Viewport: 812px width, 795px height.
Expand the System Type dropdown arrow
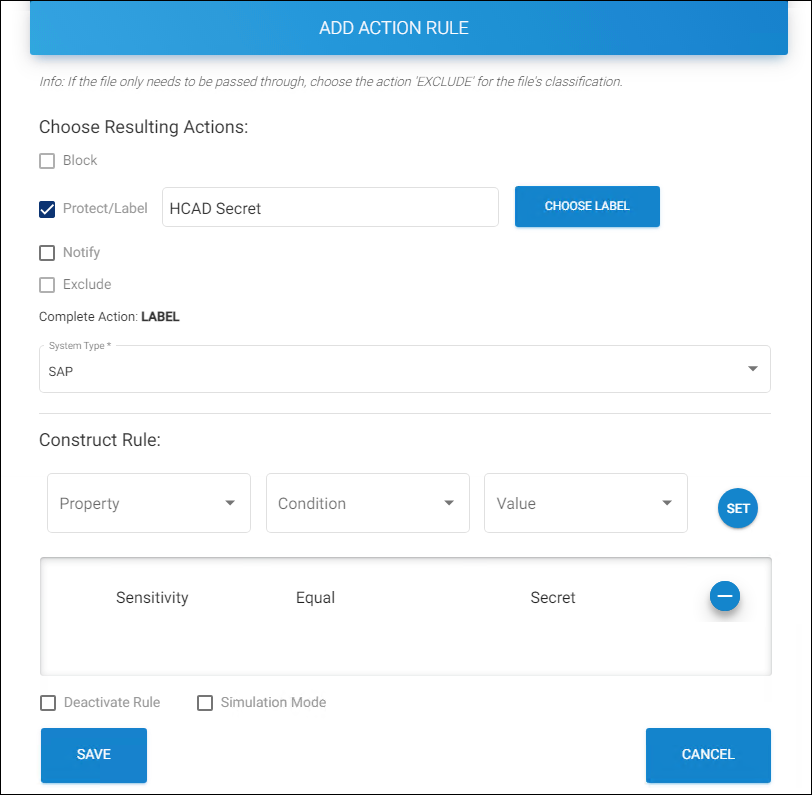(752, 369)
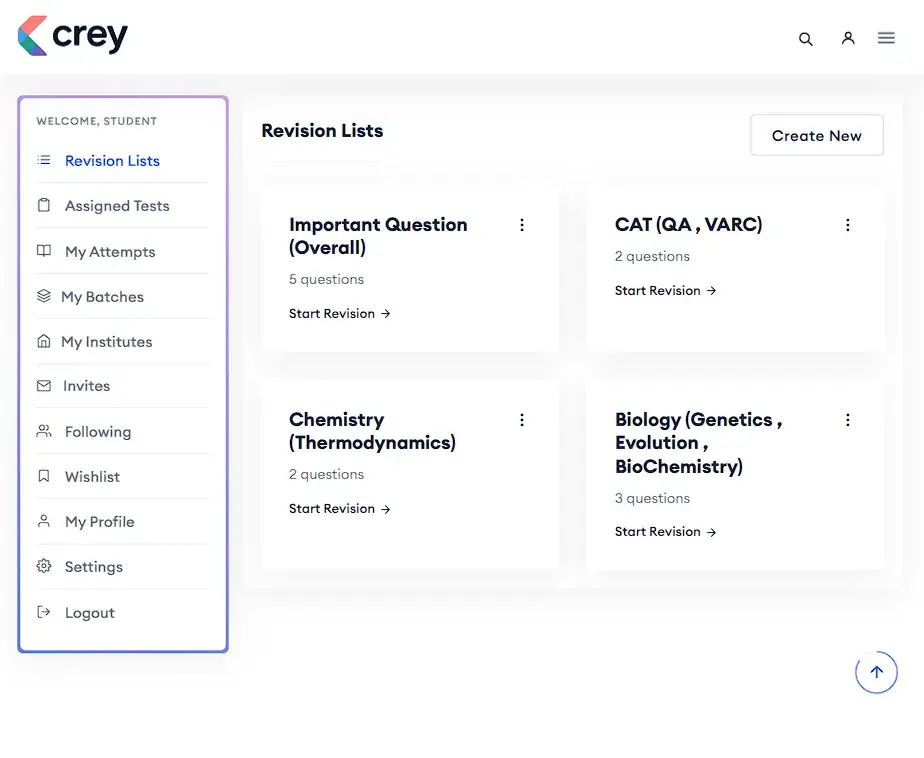Click the scroll-to-top arrow button
The height and width of the screenshot is (758, 924).
click(x=876, y=672)
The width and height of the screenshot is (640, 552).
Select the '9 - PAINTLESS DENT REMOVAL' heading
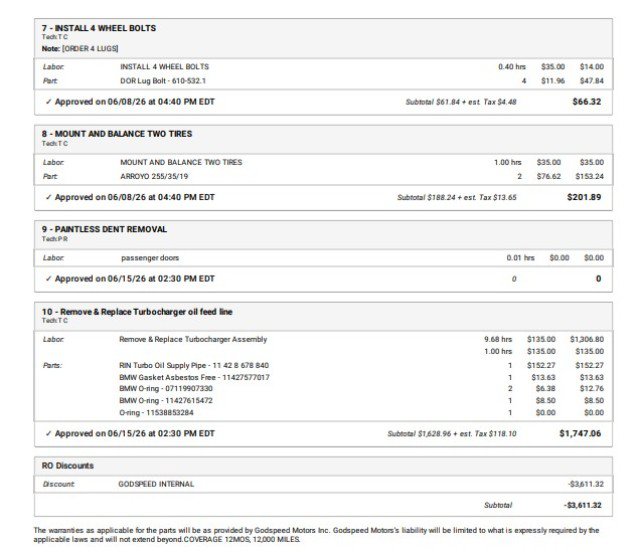[x=104, y=229]
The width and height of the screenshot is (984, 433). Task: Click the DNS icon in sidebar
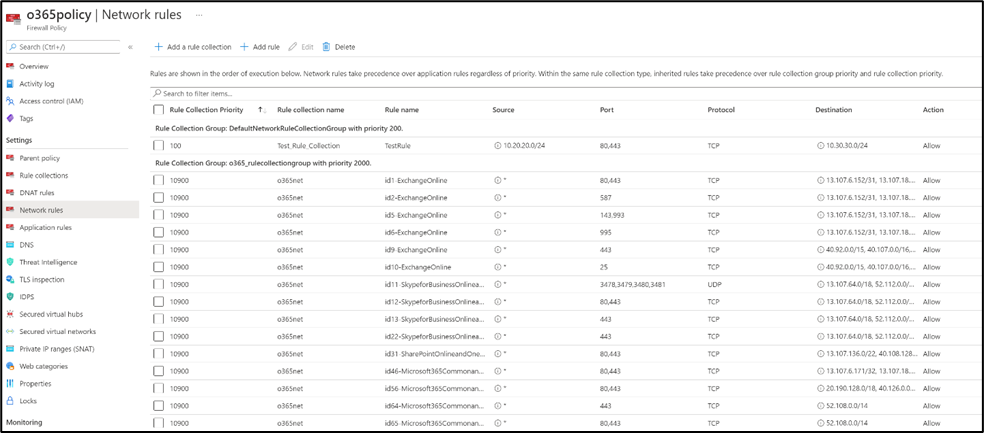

◆ What this task involves:
Repeat exactly the lines above, from the line containing "Select the '9" through the last line of the records, inclusive; omit any pictures.

◆ Solved exercise:
Select the '9 - PAINTLESS DENT REMOVAL' heading
[x=104, y=229]
The width and height of the screenshot is (984, 433). Task: Click the DNS icon in sidebar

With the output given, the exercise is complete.